La prima cosa che emerge è che, pur cambiando tecniche e linguaggi, l'arte di Maria resta legatissima alle sue origini, articolandosi su una irrinunciabile dimensione esistenziale: i passaggi dal disegno al cucito e da questo alla terracotta o al collage, non alterano affatto il suo approccio creativo; come le rarefatte figure dei disegni gli spazi siderali delle geografie hanno origine da un immaginario che oscilla tra mito e storia, tra gioco e fiaba.Le tecniche vanno e vengono, si stratificano, e tuttavia mantengono una tensione esplorativa che le porta ad inevitabili sconfinamenti: ad un tratto il disegno non è più tale, la trama tessuta si fa materia, il collage volge in pittura.
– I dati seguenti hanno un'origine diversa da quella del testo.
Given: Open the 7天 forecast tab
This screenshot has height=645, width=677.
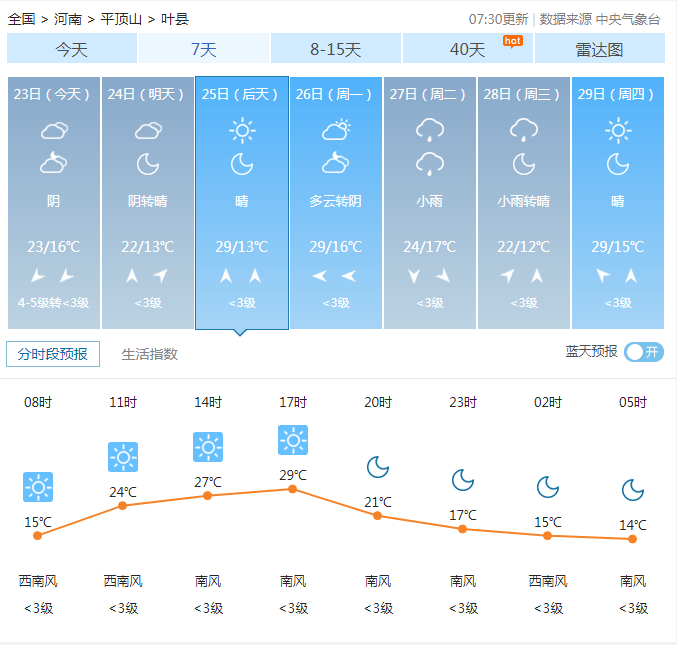Looking at the screenshot, I should [x=204, y=49].
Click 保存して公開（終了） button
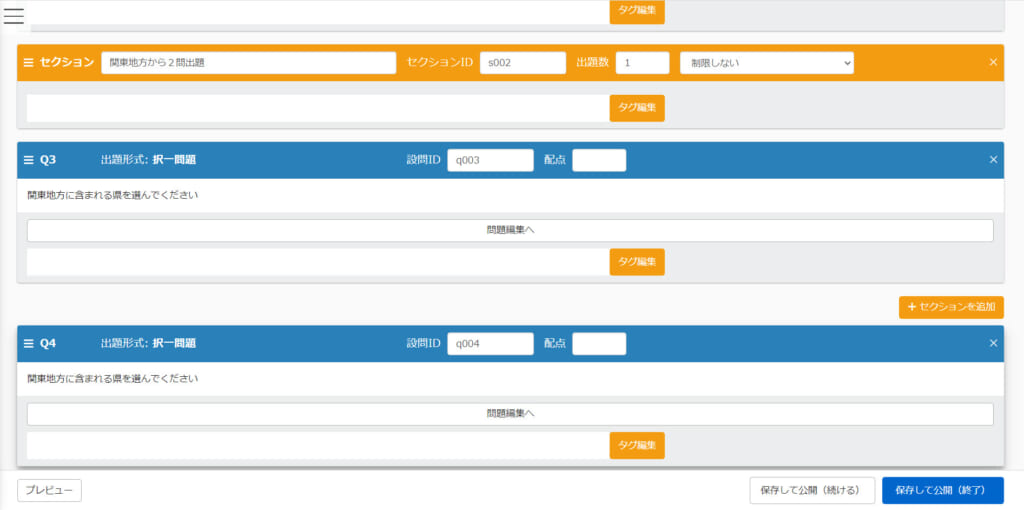The image size is (1024, 510). (x=942, y=490)
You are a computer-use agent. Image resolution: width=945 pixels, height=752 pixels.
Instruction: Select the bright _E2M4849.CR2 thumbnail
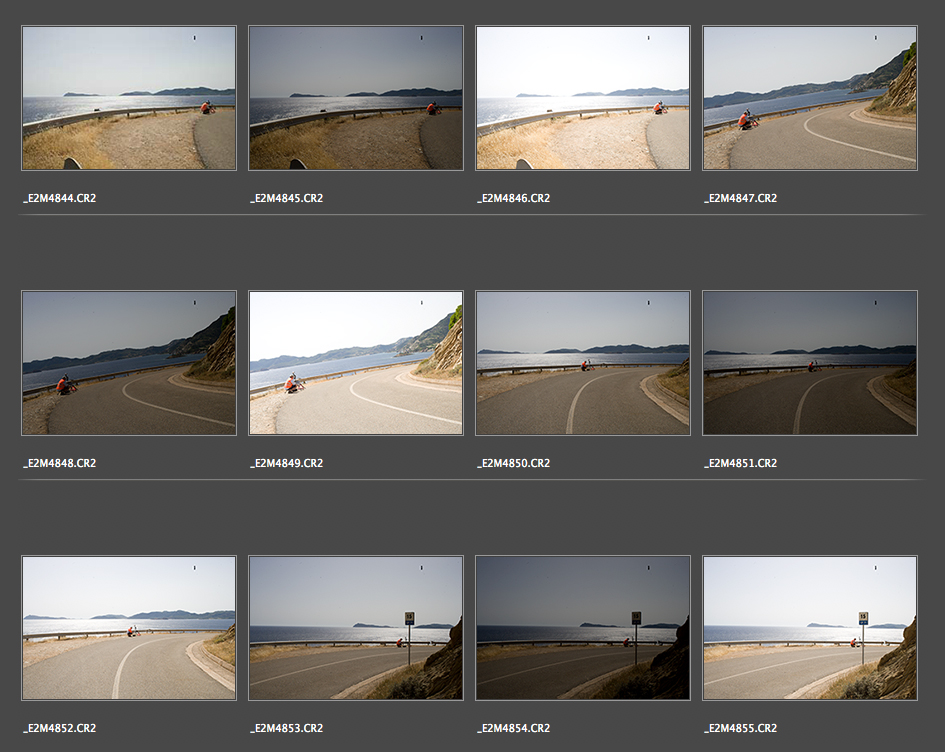[355, 363]
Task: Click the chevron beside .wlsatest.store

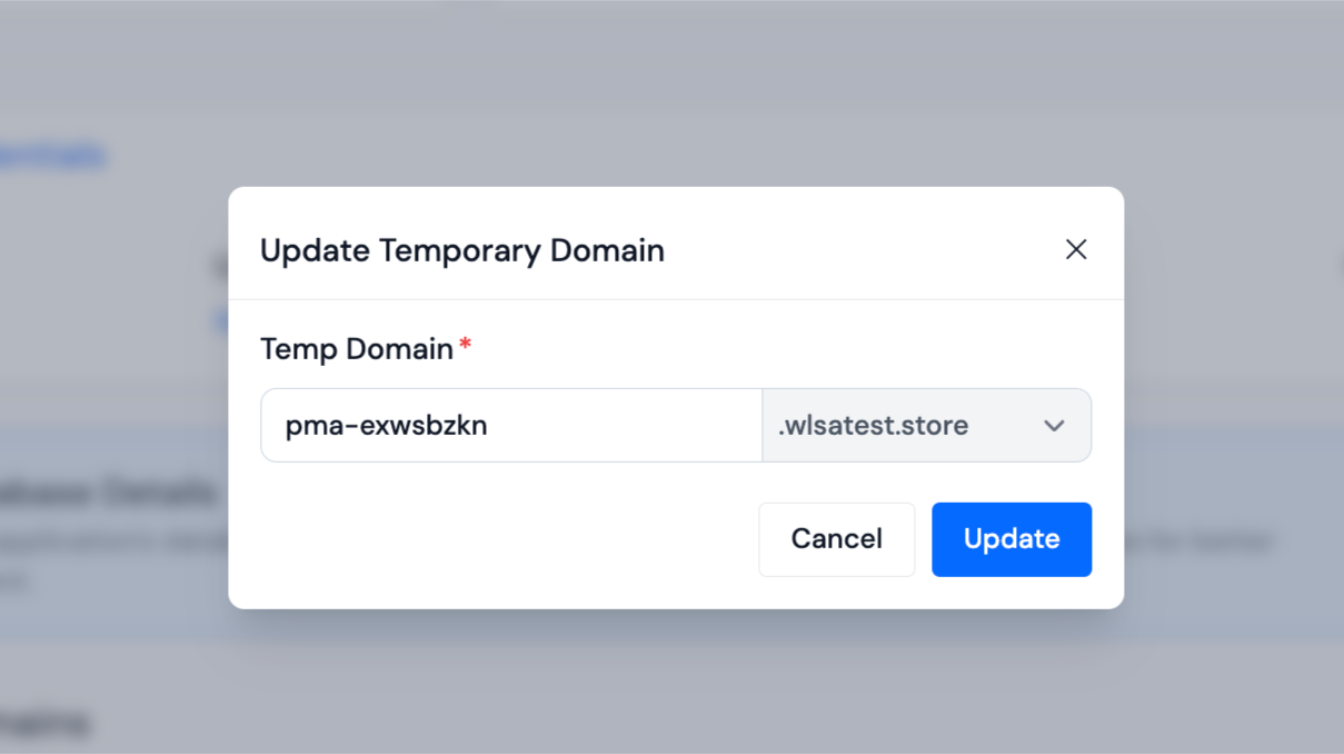Action: coord(1053,425)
E così pure i temi; c'è un momento in cui le figure di donna non appartengono più all'infanzia, che i pupi o gli animali di Maria Pietra non sono più fiaba. Lo spettatore può conoscere o meno tutti i passaggi, sapere o no che le figure provengono da un racconto o da un presepe, ma in ogni opera può riconoscere quel dialogo tra invenzione individuale e memoria collettiva, tra sperimentazione e rito, che ne è la vera cifra poetica.
Insomma, che lo faccia con una matita o con un filo, su carta o su tessuto, l'azione creativa di Maria vive su un crinale in perenne ridefinizione. Spesso i lavori nascono da opere precedenti, da riletture affidate al tempo dilatato del ricordo; e se è vero che prendono forma nel presente e in esso cercano nuovi significati, il rapporto col passato ne indirizza gli sviluppi, proponendosi come una narrazione ininterrotta, costruendo una storia nella storia.
Quello della narrazione è un altro aspetto fondamentale dell'arte di Maria Lai. Al di là delle vere e proprie fiabe molti dei suoi lavori evidenziano una ineliminabile propensione fabulatoria, e più di una volta si è detto che le sue opere soprattutto raccontano. Certo non in modo strettamente illustrativo, e nemmeno secondo le regole della narrazione tradizionale. Le sue opere raccontano nel senso che le immagini definiscono col pubblico una storia comune in cui evocazione simbolica e suggestione metaforica tendono a fondersi, e lo stesso narrare diventa parte di un rito collettivo che porta lo spettatore ad essere partecipe, a reagire empaticamente alle sollecitazioni.
Non c'è mostra di Maria dove non si abbia questa sensazione di memoria condivisa, dove non ci sia questo senso di sospensione tra passato e presente; e nel vagare da una immagine all'altra, da un punto all'altro del percorso, capita di domandarsi se il segno che sembra fare da filo conduttore appartiene alle prime emozioni creative, o ad una idea adulta che vede in esso le origini del pensiero dell'arte.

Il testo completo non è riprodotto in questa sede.